Another piece of evidence that may point to pyroptosis in severe cases of COVID-19 comes from previous work on SARS-CoV-2’s close relative SARS-CoV, the coronavirus that caused the 2003 SARS outbreak. Two years ago, John Kehrl’s group at the National Institute of Allergy and Infectious Diseases reported that a genetic region called open reading frame 3a is critical for SARS-CoV’s ability to kill mice, and that the protein it codes for triggers the assembly of a type of inflammasome known as NLRP3, indicating that the protein may induce pyroptosis. 

Working in shifts, one person to a room, his team is now working to understand SARS-CoV-2’s arsenal, including whether the protein from its open reading frame 3a acts in the same way as SARS-CoV’s does. “We would be surprised if it’s not doing many of the same things [in SARS-CoV-2] that that open reading frame did in the SARS virus,” he says. “But we obviously want to test that.”
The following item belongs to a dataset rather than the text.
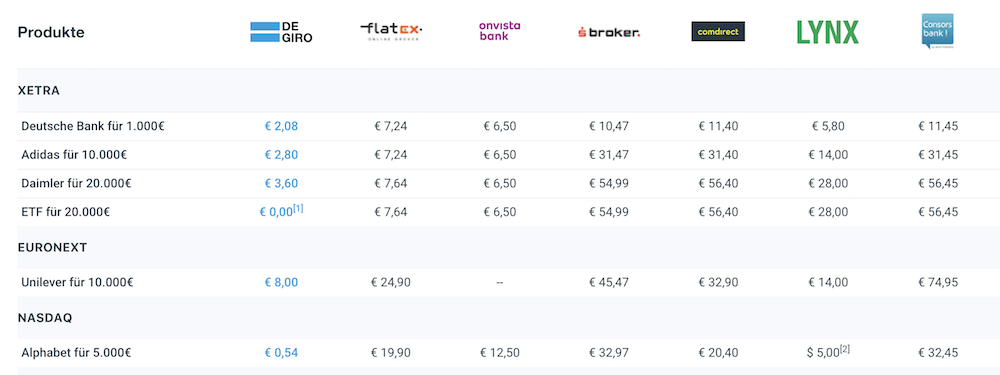The height and width of the screenshot is (375, 1000).
Task: Click the comdirect logo
Action: (718, 31)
There is an existing drug, disulfiram, that’s thought to inhibit the pore formation that occurs during pyroptosis. Although its approved use is to curb alcohol abuse, it’s also shown up in screens for drugs that could inhibit a key SARS-CoV-2 protein, and it’s been proposed for use in COVID-19 clinical trials. In addition, Fitzgerald notes, several companies have been developing inhibitors of the inflammasome NLRP3 with the goal of halting aberrant pyroptosis in other conditions, and she expects such drugs will be tried for COVID-19. “When you have too much production of inflammatory mediators, that leads to tissue damage, damage to the lung in particular,” she says. “And maybe if you can reverse that with patients who were really in these more severe stages of disease, you could improve their outcomes.”